[Pkg-nginx-maintainers] Bug#1134654: trixie-pu: package nginx/1.26.3-3+deb13u4

Jan Mojzis janmojzis at debian.org
Wed Apr 22 20:51:11 BST 2026 

Package: release.debian.org
Severity: normal
Tags: trixie
X-Debbugs-Cc: nginx at packages.debian.org
Control: affects -1 + src:nginx
User: release.debian.org at packages.debian.org
Usertags: pu

Hi,

the Debian nginx package currently uses "$http_host" in the default
*_params configuration files (proxy_params, fastcgi_params, scgi_params,
uwsgi_params) when setting HTTP_HOST / Host.

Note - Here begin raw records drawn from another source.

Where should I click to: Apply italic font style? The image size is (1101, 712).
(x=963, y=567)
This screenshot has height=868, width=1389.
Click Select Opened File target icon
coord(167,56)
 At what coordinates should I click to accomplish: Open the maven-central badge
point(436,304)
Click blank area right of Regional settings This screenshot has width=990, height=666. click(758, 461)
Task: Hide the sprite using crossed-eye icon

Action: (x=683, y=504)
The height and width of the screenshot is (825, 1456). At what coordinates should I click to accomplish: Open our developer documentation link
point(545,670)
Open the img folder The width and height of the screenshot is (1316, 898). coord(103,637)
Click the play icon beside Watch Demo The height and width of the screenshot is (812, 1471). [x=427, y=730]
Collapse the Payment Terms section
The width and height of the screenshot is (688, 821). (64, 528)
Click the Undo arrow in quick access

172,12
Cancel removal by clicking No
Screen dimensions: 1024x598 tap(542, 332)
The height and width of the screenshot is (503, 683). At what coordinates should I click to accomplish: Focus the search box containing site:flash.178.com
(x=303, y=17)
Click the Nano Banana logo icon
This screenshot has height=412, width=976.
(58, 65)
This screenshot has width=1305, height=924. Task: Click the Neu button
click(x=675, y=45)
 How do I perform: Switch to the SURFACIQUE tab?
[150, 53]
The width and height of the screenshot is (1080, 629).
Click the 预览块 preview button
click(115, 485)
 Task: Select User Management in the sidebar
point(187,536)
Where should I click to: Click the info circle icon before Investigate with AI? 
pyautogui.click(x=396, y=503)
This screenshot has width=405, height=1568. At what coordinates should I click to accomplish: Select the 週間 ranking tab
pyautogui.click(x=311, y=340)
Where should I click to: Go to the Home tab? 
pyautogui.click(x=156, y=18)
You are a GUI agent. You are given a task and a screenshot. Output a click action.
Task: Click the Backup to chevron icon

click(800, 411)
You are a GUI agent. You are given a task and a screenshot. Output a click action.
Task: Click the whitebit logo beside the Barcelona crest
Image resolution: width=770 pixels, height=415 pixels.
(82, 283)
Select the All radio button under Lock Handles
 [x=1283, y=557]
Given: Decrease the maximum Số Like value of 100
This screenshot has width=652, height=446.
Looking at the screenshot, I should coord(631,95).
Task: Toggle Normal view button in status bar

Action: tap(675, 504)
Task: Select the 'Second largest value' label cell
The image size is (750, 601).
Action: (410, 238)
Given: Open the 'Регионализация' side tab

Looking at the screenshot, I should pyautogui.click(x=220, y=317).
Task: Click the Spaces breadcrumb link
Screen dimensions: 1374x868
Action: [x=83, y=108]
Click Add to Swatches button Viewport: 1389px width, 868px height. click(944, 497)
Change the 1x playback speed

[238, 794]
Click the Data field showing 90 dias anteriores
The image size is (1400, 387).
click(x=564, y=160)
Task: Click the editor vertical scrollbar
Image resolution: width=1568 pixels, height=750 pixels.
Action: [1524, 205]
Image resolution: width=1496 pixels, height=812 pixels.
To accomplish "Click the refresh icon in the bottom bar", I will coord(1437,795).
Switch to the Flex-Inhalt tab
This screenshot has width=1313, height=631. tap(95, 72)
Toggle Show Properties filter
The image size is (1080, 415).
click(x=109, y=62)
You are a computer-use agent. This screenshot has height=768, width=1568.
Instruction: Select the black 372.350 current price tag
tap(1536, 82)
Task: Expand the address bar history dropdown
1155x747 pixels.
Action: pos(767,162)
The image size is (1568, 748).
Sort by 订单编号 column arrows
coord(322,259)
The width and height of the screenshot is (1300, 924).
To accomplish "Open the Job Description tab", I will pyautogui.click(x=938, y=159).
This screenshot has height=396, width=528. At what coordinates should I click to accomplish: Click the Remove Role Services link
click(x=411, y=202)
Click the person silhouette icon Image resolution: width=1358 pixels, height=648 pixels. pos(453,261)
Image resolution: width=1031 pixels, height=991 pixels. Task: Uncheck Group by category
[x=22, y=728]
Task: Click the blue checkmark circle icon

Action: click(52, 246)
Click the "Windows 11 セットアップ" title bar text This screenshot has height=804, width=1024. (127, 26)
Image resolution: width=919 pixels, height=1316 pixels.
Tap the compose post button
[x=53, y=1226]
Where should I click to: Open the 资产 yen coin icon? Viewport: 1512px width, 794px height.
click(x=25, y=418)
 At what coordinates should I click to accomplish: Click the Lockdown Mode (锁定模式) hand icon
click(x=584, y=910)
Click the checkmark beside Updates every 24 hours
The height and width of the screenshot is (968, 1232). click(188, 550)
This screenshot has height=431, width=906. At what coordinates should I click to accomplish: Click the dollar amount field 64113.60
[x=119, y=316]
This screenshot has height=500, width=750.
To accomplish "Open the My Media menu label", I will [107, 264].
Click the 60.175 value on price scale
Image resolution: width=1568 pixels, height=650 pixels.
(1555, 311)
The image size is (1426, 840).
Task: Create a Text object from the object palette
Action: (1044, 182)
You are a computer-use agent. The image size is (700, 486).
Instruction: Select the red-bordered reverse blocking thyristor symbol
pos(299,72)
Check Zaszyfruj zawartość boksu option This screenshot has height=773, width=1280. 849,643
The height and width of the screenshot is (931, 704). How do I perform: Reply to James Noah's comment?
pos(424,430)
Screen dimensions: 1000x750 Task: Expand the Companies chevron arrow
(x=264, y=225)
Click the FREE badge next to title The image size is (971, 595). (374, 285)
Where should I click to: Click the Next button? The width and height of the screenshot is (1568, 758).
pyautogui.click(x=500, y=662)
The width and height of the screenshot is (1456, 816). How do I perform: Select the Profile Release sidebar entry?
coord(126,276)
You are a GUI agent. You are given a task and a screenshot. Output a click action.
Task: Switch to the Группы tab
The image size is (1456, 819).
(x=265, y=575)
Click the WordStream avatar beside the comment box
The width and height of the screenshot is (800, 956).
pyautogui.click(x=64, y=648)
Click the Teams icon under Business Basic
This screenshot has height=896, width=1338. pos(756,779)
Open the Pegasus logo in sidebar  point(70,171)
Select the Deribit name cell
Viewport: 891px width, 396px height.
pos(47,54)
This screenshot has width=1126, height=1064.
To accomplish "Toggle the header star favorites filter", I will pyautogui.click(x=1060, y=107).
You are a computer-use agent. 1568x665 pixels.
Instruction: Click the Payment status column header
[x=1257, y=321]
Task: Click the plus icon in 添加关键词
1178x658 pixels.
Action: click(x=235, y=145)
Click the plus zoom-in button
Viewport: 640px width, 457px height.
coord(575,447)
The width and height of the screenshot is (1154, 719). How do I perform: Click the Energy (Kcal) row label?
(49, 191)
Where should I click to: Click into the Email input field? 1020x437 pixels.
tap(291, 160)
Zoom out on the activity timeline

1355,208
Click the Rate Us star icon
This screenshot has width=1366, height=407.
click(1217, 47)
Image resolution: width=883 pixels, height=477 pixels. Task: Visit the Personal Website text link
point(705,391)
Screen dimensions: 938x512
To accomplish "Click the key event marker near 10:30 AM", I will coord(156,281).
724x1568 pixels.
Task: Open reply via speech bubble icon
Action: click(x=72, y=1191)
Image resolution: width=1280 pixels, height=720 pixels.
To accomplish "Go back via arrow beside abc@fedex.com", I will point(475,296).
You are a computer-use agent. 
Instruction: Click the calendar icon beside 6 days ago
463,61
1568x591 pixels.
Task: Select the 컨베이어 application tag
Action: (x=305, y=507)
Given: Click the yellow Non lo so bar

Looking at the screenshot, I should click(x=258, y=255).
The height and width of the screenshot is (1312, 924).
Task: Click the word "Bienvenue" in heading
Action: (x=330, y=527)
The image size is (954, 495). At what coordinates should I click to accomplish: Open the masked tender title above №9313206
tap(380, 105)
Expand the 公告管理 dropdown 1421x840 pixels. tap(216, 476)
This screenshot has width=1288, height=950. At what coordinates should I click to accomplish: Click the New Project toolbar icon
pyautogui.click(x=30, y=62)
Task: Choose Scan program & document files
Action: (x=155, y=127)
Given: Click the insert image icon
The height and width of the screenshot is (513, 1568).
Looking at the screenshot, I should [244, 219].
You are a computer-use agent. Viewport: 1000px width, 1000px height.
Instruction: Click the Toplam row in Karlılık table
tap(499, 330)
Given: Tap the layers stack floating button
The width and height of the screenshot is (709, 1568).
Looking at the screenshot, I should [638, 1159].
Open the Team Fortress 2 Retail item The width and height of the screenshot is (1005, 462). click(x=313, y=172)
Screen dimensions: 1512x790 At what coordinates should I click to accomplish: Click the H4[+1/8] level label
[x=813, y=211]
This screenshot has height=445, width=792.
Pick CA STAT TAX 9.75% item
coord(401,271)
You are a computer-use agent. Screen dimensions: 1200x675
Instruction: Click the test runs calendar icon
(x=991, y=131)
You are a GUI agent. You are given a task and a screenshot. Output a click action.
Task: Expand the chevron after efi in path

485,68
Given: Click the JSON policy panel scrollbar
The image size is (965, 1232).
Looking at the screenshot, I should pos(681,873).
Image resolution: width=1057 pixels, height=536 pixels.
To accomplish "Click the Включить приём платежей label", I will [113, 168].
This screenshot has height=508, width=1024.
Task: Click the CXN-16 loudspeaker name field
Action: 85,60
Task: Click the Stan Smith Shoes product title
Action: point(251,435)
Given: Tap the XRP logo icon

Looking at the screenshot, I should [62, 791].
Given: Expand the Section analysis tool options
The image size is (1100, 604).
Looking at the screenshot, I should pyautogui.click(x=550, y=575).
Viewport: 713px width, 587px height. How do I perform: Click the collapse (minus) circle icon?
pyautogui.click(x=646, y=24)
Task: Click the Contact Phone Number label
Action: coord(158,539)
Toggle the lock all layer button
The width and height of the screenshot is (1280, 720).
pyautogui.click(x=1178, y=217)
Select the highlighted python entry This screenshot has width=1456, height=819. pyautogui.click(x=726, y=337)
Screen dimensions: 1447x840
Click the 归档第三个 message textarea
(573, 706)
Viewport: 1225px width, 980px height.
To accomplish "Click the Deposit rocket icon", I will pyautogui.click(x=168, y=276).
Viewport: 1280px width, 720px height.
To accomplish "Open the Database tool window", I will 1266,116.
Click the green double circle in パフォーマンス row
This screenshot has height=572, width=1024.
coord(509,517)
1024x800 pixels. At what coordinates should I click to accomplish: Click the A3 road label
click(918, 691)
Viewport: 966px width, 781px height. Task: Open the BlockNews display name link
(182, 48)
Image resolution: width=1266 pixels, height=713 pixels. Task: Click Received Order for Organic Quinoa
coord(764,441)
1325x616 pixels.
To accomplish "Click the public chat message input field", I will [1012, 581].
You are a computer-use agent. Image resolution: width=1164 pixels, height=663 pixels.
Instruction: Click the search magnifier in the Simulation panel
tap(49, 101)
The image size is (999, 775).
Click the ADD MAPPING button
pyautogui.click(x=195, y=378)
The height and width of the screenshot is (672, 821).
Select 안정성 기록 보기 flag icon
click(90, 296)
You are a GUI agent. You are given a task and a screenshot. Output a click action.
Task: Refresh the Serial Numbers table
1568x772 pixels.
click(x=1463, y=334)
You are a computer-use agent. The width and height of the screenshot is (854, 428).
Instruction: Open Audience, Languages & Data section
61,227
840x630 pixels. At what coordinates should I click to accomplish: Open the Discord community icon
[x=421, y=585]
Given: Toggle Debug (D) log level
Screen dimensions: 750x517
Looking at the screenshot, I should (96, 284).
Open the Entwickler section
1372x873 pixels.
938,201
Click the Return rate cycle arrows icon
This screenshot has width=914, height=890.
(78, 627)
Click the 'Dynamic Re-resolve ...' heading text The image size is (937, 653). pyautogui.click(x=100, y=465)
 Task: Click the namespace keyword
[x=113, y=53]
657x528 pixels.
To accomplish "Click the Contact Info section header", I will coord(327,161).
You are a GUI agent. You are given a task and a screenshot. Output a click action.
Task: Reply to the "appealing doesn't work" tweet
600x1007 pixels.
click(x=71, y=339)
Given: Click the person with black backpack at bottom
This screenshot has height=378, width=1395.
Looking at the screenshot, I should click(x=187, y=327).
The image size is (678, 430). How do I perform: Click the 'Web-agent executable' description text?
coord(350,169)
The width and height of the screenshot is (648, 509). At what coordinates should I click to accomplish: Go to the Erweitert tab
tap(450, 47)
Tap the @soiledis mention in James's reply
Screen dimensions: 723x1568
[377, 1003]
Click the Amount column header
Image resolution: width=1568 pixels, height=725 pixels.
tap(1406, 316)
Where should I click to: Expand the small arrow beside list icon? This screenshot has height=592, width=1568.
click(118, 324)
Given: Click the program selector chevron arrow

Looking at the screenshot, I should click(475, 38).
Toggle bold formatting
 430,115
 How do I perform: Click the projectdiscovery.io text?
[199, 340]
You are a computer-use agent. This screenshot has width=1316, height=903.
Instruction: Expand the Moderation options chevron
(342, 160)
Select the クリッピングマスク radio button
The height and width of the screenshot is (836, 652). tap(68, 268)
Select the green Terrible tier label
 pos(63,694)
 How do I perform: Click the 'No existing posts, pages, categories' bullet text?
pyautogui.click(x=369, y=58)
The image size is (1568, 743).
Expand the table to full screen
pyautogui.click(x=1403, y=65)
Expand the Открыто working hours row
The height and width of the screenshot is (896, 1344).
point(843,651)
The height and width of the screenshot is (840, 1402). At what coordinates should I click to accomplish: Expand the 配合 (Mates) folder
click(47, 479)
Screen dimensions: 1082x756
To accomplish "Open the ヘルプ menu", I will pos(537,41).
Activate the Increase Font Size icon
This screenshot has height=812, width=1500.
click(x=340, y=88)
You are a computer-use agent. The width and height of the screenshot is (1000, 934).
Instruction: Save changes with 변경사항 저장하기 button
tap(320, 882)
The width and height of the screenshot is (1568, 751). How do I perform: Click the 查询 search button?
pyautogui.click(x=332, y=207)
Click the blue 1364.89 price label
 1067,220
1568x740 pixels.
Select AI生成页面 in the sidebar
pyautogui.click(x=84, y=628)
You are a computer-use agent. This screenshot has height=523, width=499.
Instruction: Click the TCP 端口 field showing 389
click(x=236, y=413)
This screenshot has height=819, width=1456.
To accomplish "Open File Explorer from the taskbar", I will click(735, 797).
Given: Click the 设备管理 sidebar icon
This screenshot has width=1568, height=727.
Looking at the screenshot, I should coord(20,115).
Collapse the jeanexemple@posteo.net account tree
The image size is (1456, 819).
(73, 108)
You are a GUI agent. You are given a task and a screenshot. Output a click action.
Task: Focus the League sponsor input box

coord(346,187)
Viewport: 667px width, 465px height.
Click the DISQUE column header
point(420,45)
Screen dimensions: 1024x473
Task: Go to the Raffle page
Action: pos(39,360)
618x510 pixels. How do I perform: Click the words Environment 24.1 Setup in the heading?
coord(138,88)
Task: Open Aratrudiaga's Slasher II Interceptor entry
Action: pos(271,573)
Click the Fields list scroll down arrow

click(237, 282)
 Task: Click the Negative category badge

"$http_host" is the Host header exactly as supplied by the client.
This is unsafe when a client sends an absolute-form request target together
with a different Host header, for example:

    GET https://example.com/ HTTP/1.1
    Host: malformedhost

In such a case, passing "$http_host" upstream exposes the raw client-supplied
Host value ("malformedhost") to the backend application, even though it does
not match the effective request target. Applications often use HTTP_HOST for
redirects, absolute URL generation, virtual host routing, or security checks;
forwarding the raw Host header can therefore lead to incorrect or unsafe
behaviour.

Newer nginx versions (since 1.30.0) introduce variables "$is_request_port" and
"$request_port", allowing HTTP_HOST to be constructed as:
    $host$is_request_port$request_port

In stable/oldstable packages we use "$host" as a security workaround.
It avoids forwarding an untrusted raw Host header to the backend.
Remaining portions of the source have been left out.